1. **Define a BotContext** with appropriate restrictions:

```python
health_ctx = BotContext(
    bot_id="health",
    allowed_labels=["Health", "Prescriptions"],
    allowed_senders=["pharmacy.com", "doctor.com"],
    max_results=30,
)
```

2. **Create an EmailFetcher** with your context:

```python
fetcher = EmailFetcher.create(context=health_ctx)
```

3. **Fetch and process emails**:

```python
# Get new emails since last check
new_emails = fetcher.get_new_since_last_fetch()
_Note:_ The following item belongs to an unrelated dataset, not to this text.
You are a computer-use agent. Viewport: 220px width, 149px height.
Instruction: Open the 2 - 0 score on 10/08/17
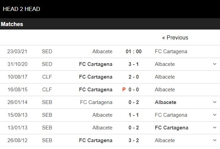(x=134, y=77)
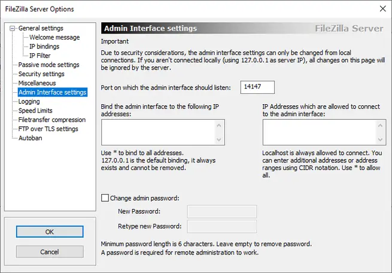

# Filter by category if needed
receipts = [e for e in new_emails if e.category == "receipt"]
```

4. **Use the store for incremental processing**:

```python
# Bots should primarily read from store
# Only call fetch() periodically to update the store
```

## Classification Heuristics

The classifier uses domain patterns, sender patterns, subject patterns, and Gmail labels:

| Category | Detection Signals |
|----------|-------------------|
| Newsletter | substack.com, stratechery.com, mailchimp, "Thoughts" label, "This Week in" subjects |
| Travel | booking.com, airline domains, "reservation", "confirmation", "Travel" label |
| Notification | github.com, noreply@, notifications@, "GitHub" label |
| Receipt | apple.com, "invoice", "receipt", "order confirmation" |
| Promotional | CATEGORY_PROMOTIONS label, "% off", "sale", "deal" |
| Personal | Default fallback |

## Testing

```bash
# Run all tests
pytest

# Run oracle (ground truth) tests
pytest -m oracle

# With coverage
pytest --cov=kaimail

# Type checking
mypy src/

# Linting
ruff check src/ tests/
```

## Email Categories

```python
from kaimail import EmailCategory

EmailCategory.NEWSLETTER    # Substacks, digests, thought leadership
EmailCategory.TRAVEL        # Flights, hotels, restaurant reservations
EmailCategory.NOTIFICATION  # System alerts, GitHub, service notifications
EmailCategory.RECEIPT       # Invoices, order confirmations
EmailCategory.PROMOTIONAL   # Marketing, sales emails
EmailCategory.PERSONAL      # Default/unclassified
```

## API Reference

### BotContext

```python
BotContext(
    bot_id: str,                    # Unique identifier
    allowed_labels: list[str],      # Gmail labels this bot can access
    allowed_senders: list[str],     # Domain/address allowlist
    max_results: int = 50,          # Hard cap on fetch results
    readonly: bool = True,          # Bots never modify emails
)
```

### EmailFetcher

```python
fetcher.fetch(
    labels: list[str] = None,       # Labels to search
    senders: list[str] = None,      # Senders to filter
    newer_than_days: int = None,    # Age filter
    is_unread: bool = False,        # Only unread
    max_results: int = 50,          # Results limit
    skip_seen: bool = True,         # Skip already-processed
) -> list[ParsedEmail]

fetcher.get_stored(
    category: str = None,           # Filter by category
    limit: int = 100,               # Max results
) -> list[ParsedEmail]

fetcher.get_new_since_last_fetch() -> list[ParsedEmail]
```

### ParsedEmail

```python
ParsedEmail(
    id: str,
    thread_id: str,
    date: datetime,
    sender_email: str,
    sender_name: str,
    sender_domain: str,
    subject: str,
    subject_clean: str,             # Without Re:, Fwd:
    body_text: str,                 # Cleaned content
    body_preview: str,              # First ~200 chars
    labels: list[str],
    category: EmailCategory,
    is_forwarded: bool,
    is_reply: bool,
    has_attachments: bool,
)
```

## License

Internal use only — part of Kai AI assistant infrastructure.